**Prompt**
Produce as output only the lines below starting at the line with "[button] (44, 54)" and continuing through the line with "Black / Silver (246, 626)", each one exactly as written.
▬▬▬▬▬▬▬▬▬▬
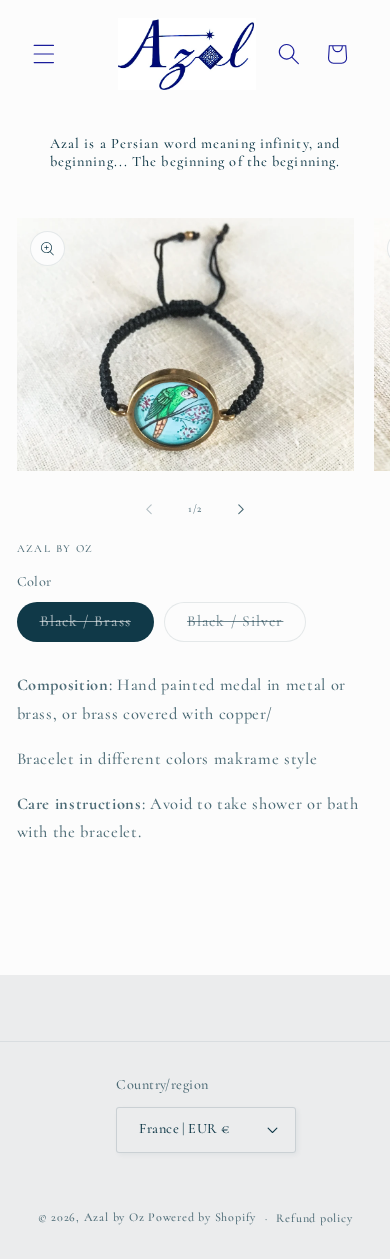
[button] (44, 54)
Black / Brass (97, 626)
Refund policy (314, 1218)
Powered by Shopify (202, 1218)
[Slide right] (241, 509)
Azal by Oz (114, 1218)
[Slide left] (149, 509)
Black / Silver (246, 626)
▬▬▬▬▬▬▬▬▬▬
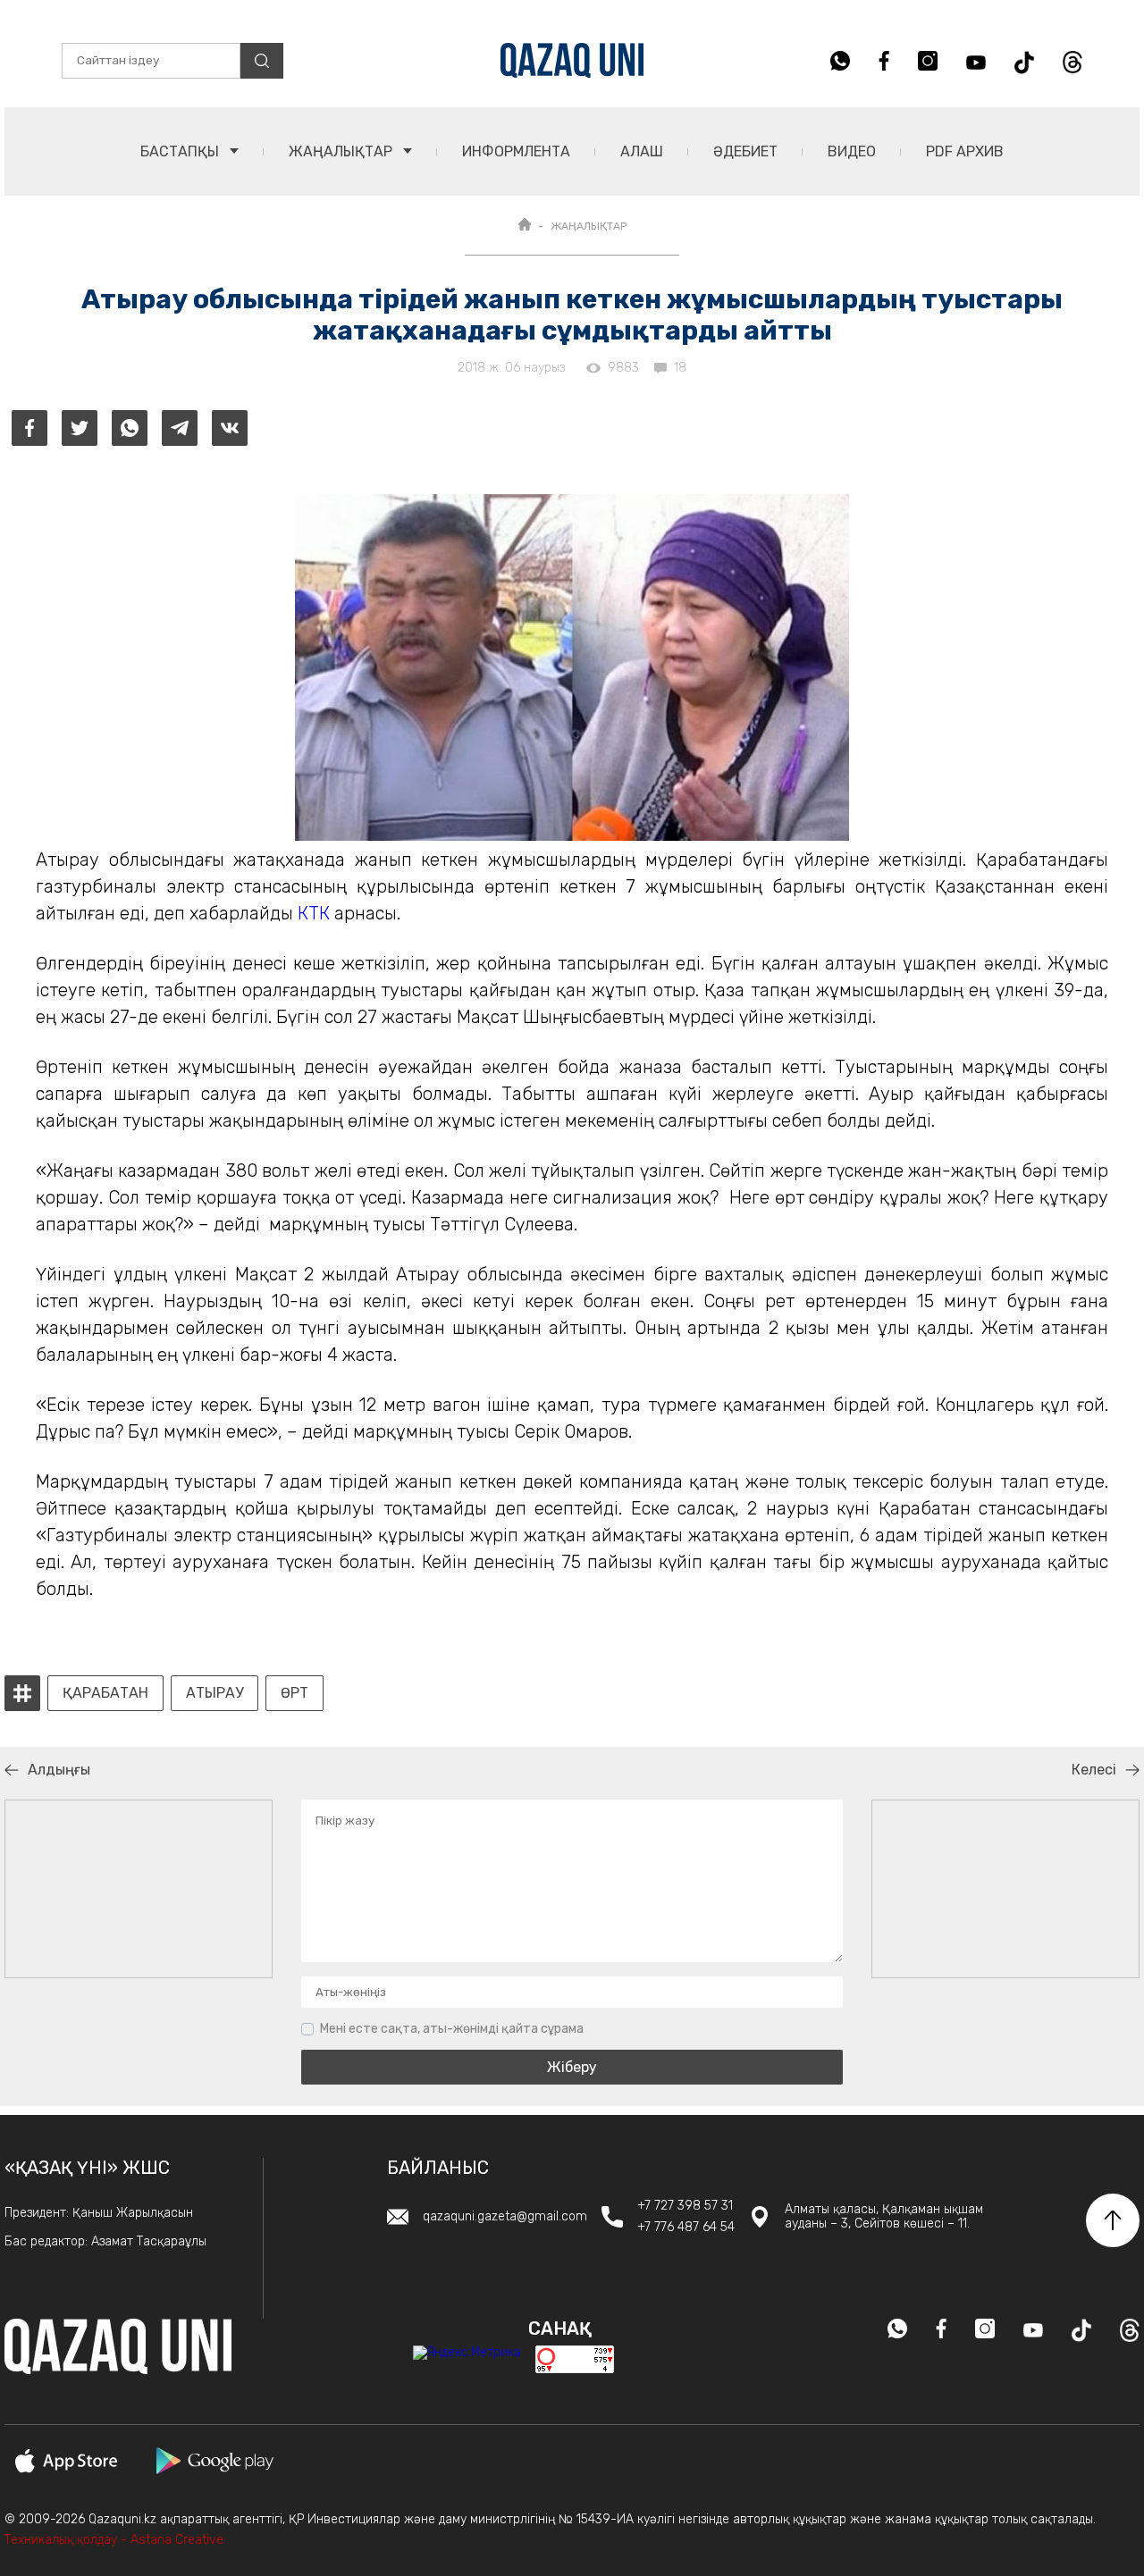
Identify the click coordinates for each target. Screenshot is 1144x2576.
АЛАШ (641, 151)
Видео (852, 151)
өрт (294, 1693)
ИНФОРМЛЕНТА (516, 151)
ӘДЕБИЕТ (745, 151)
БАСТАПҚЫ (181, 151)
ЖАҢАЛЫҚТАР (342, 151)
▬▬▬▬▬▬▬▬▬▬
**Task response**
[button] (44, 54)
Black / Brass (97, 626)
Refund policy (314, 1218)
Powered by Shopify (202, 1218)
[Slide right] (241, 509)
Azal by Oz (114, 1218)
[Slide left] (149, 509)
Black / Silver (246, 626)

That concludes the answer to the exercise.